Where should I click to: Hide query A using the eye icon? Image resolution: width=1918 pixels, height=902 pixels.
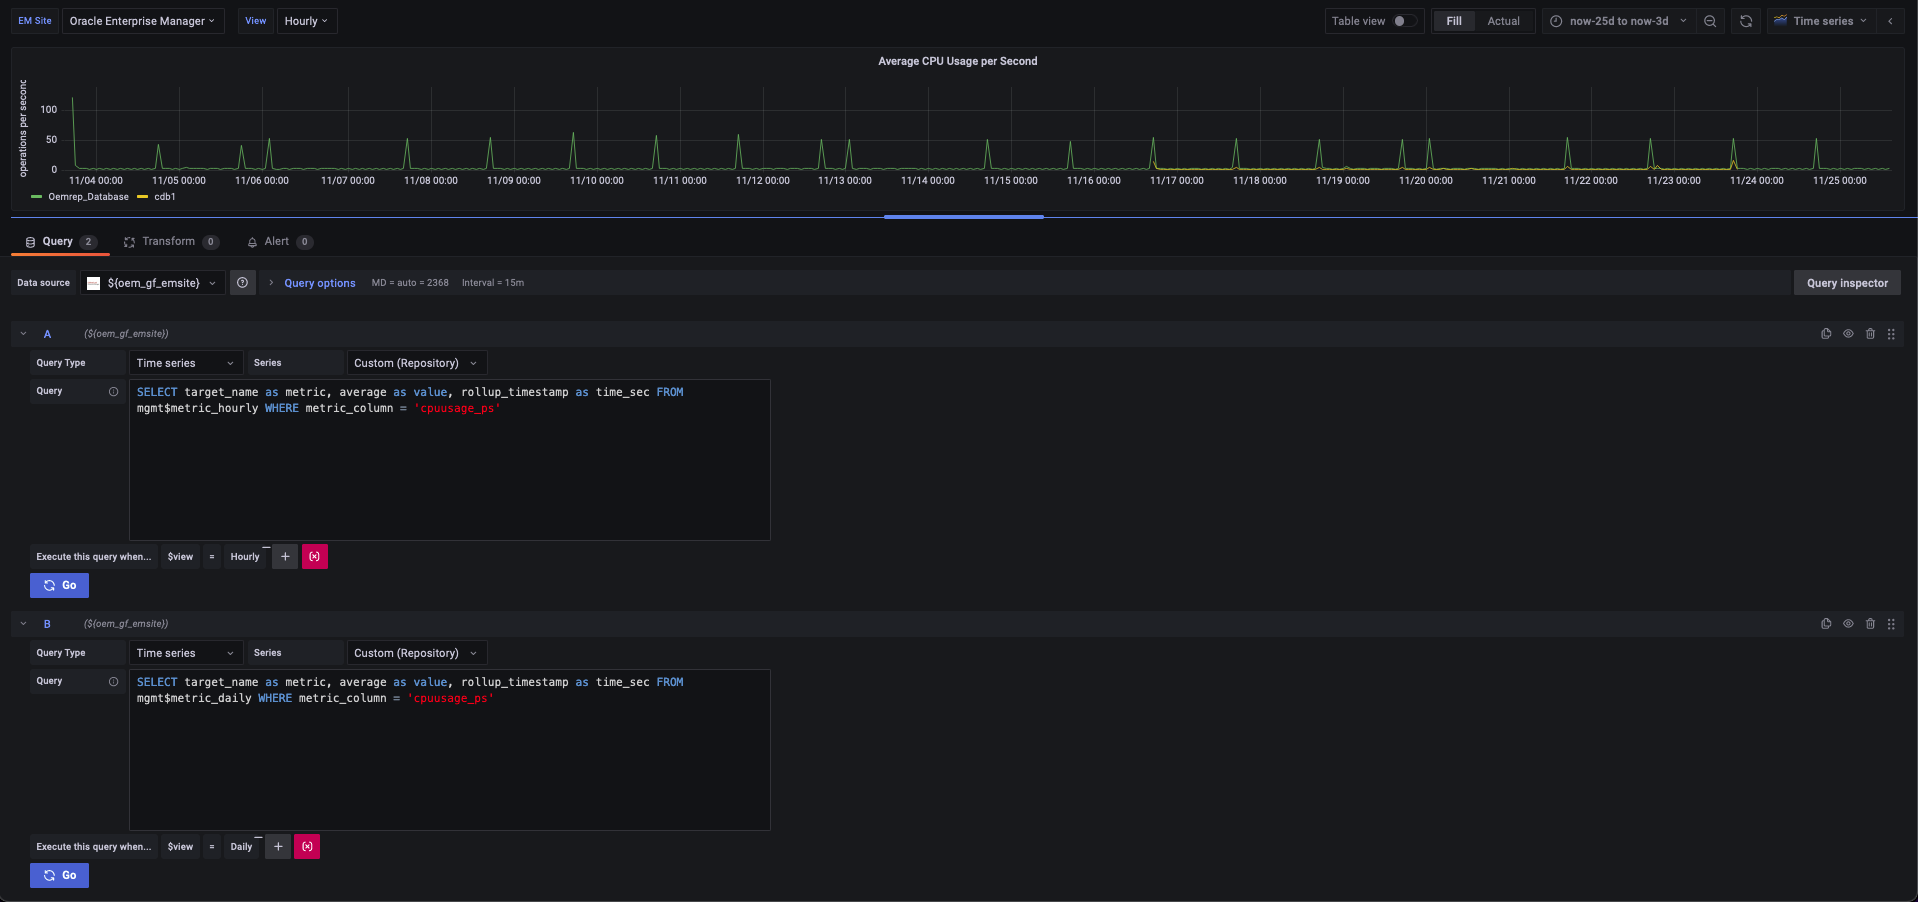point(1848,334)
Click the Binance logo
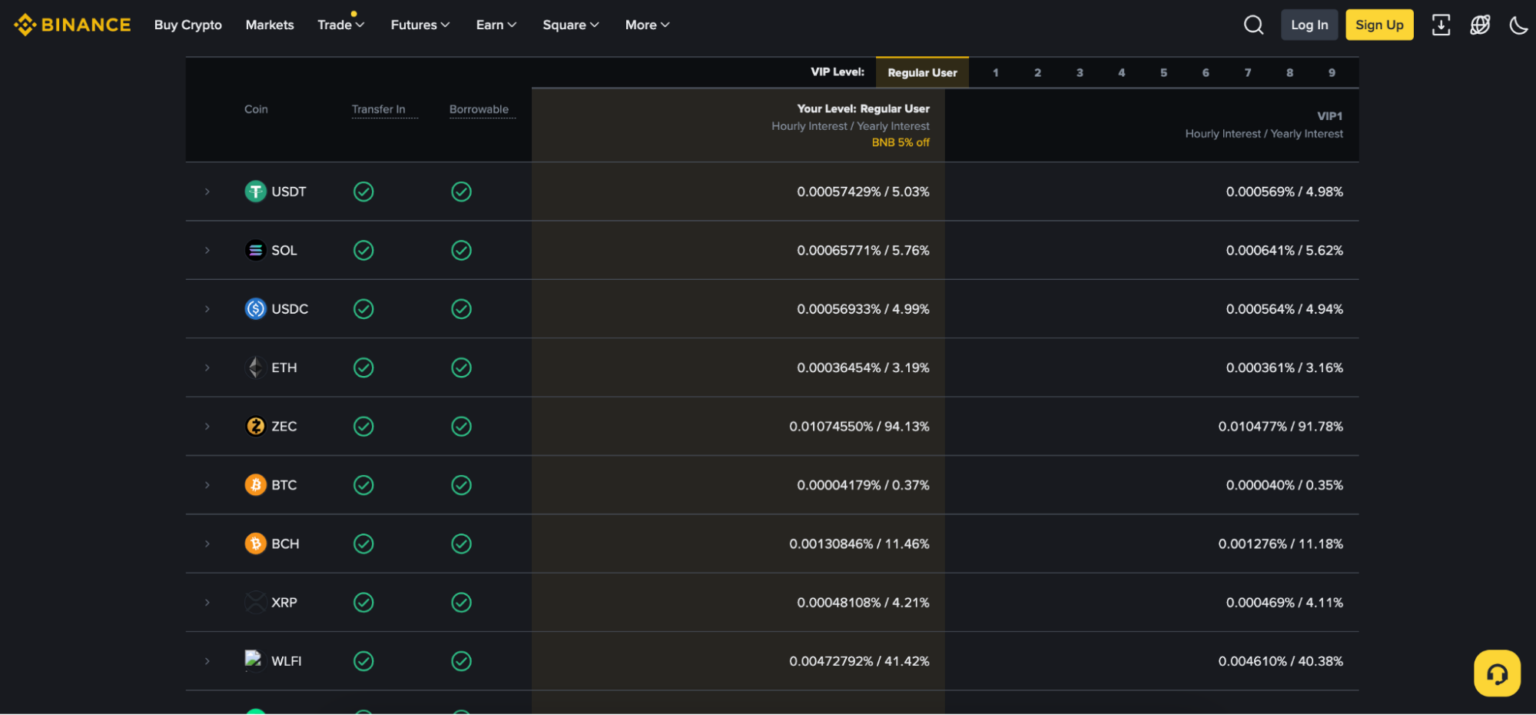1536x715 pixels. (72, 25)
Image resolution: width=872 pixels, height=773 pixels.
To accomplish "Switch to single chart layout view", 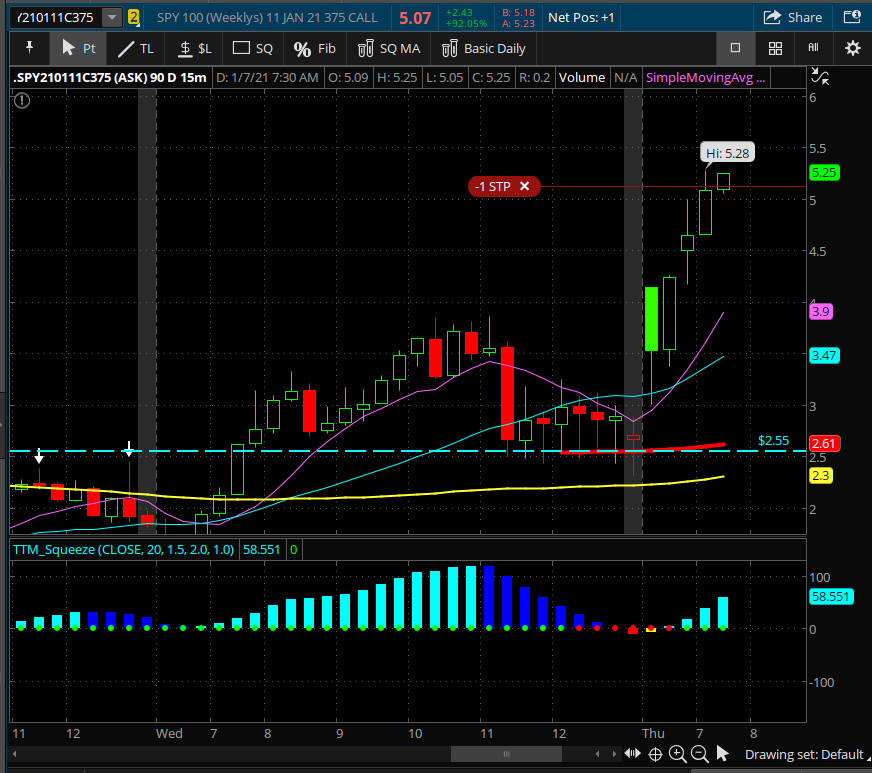I will pos(735,48).
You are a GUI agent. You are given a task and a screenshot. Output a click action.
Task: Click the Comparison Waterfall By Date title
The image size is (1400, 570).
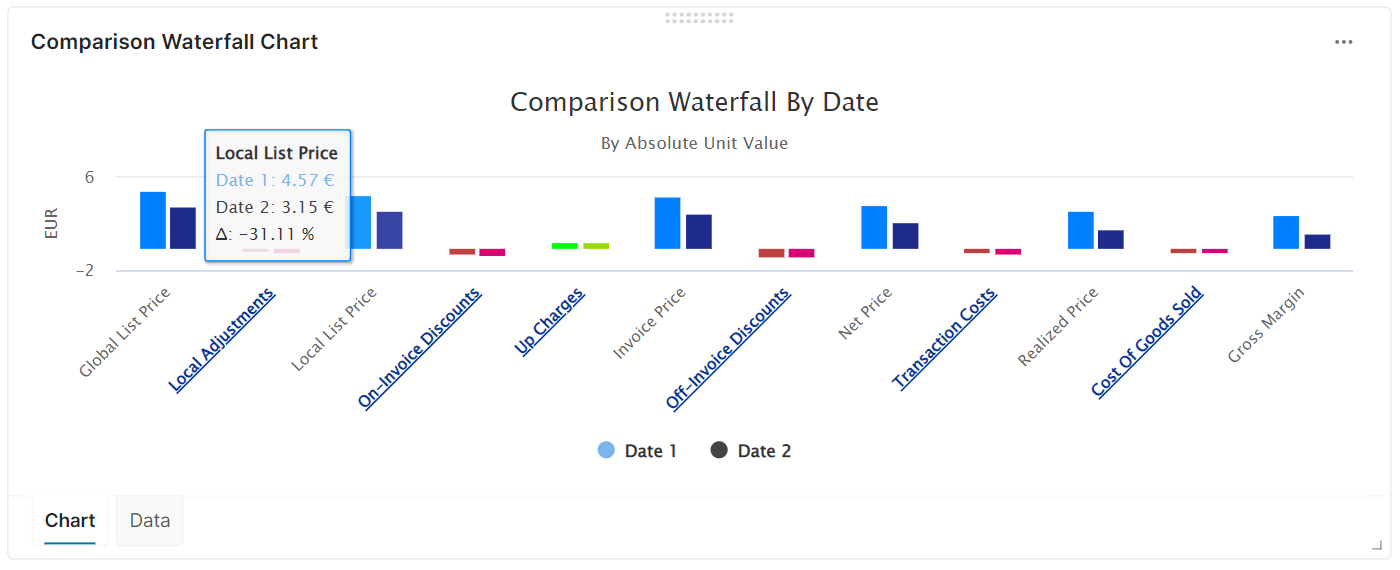coord(694,102)
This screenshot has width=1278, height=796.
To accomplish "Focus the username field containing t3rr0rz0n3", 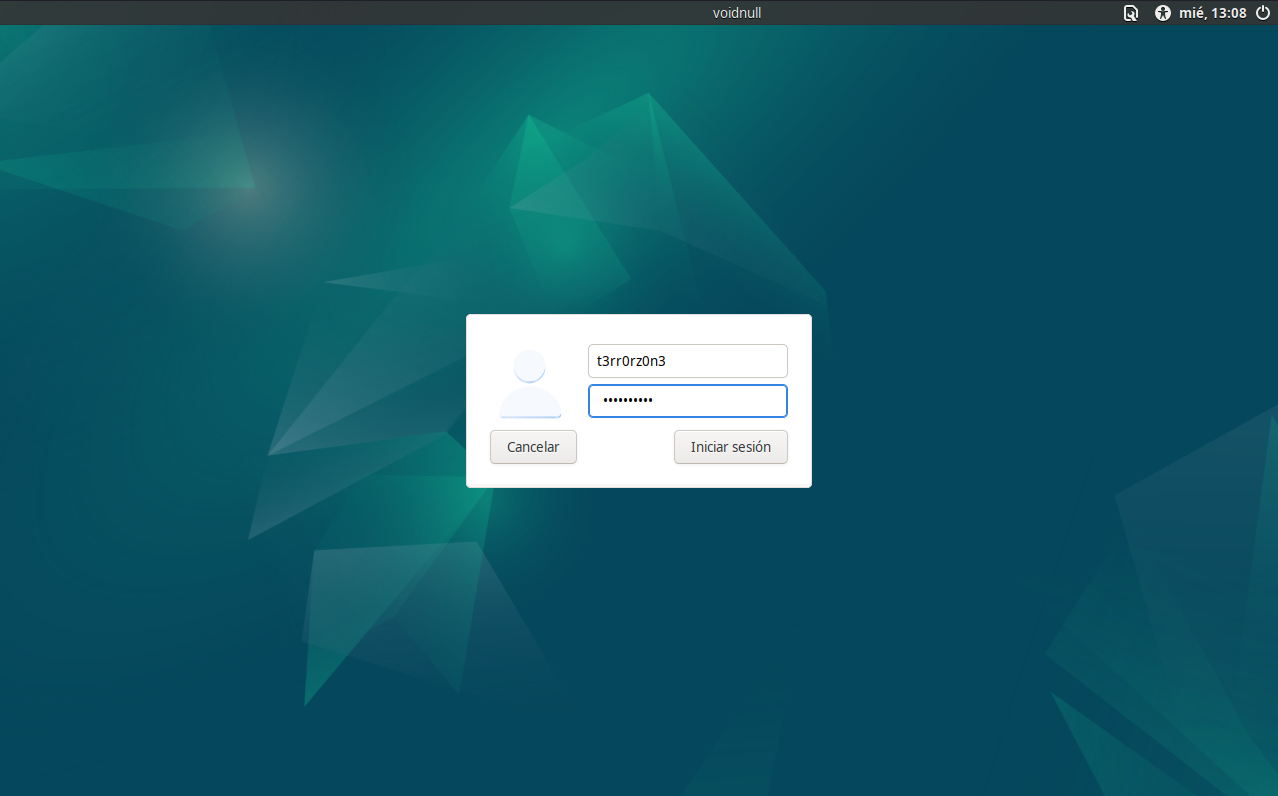I will pos(687,361).
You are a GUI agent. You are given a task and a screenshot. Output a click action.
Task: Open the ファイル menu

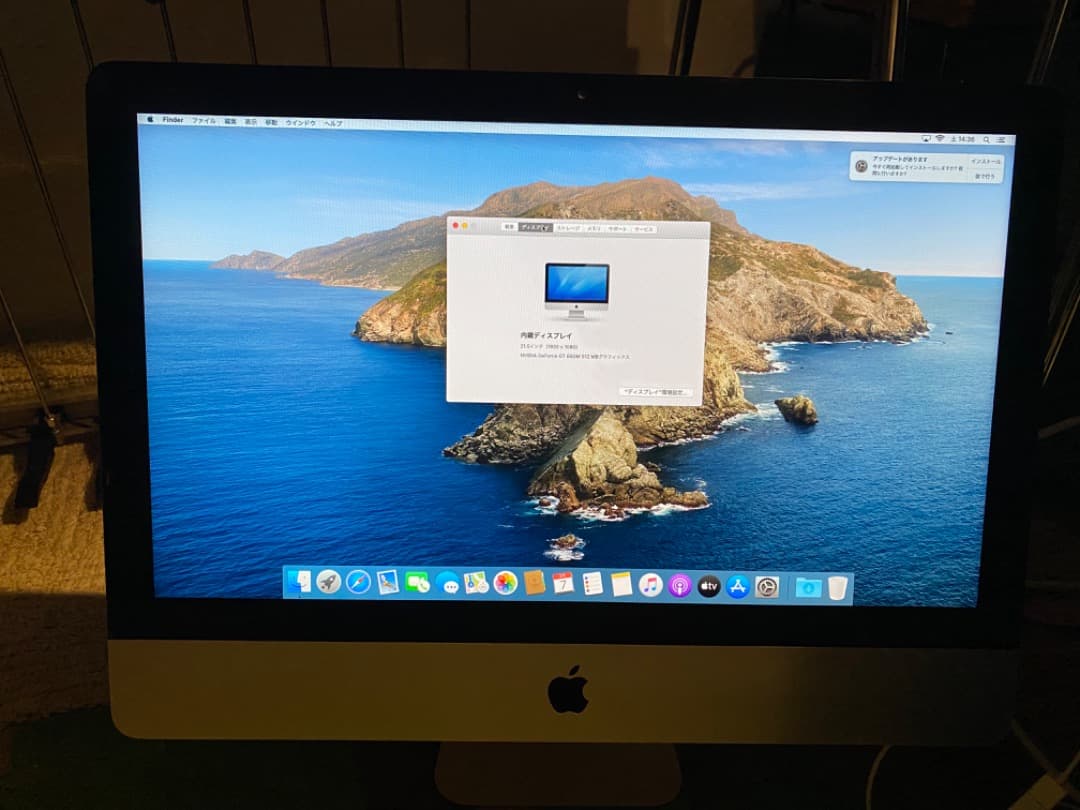coord(202,123)
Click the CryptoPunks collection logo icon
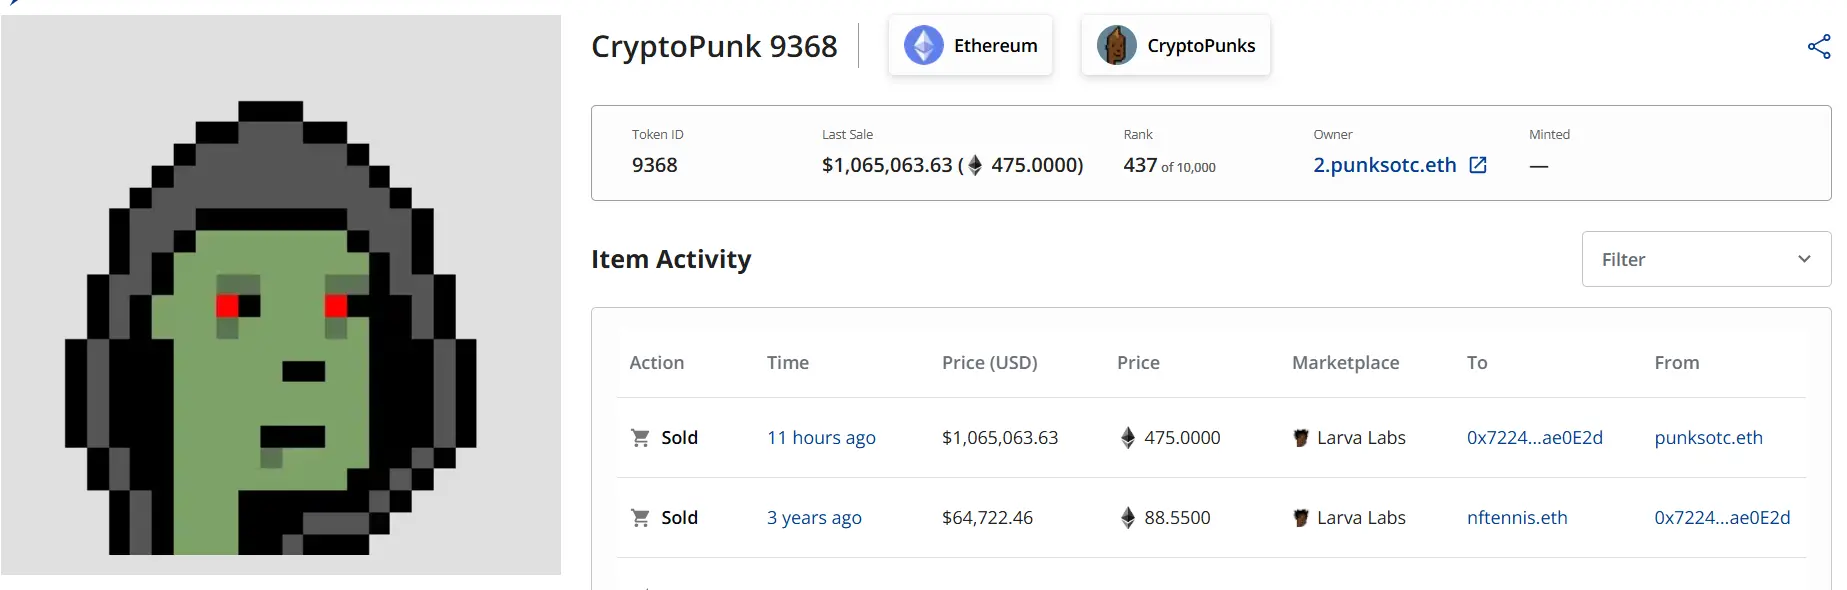Image resolution: width=1847 pixels, height=590 pixels. tap(1116, 45)
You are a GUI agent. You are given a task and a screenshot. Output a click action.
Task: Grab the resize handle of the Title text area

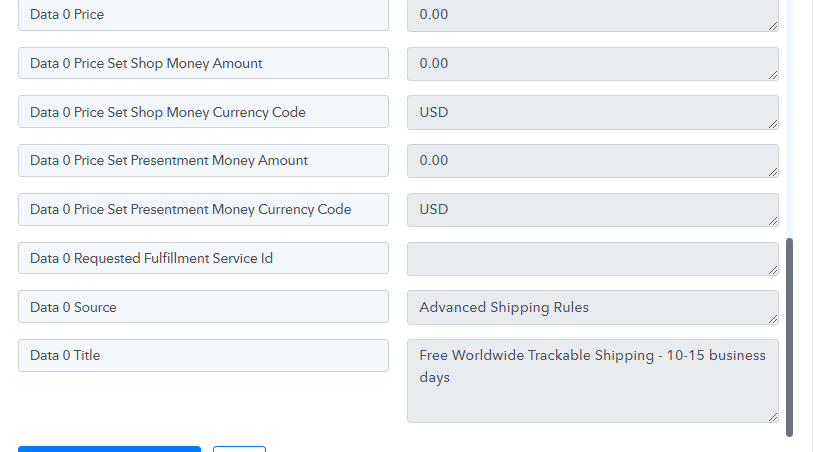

━━━━━━━━━━━━━━━━━━━━

- DIRECTIONS:
Leave out the pictures. Transcribe only the lines above, from the first through the one that contains "Image resolution: width=872".

- EXERCISE ANSWER:
Where should I click to: Hide query A using the eye icon? Image resolution: width=1918 pixels, height=902 pixels.
point(1848,334)
Click the Binance logo
1536x715 pixels. (72, 25)
Image resolution: width=872 pixels, height=773 pixels.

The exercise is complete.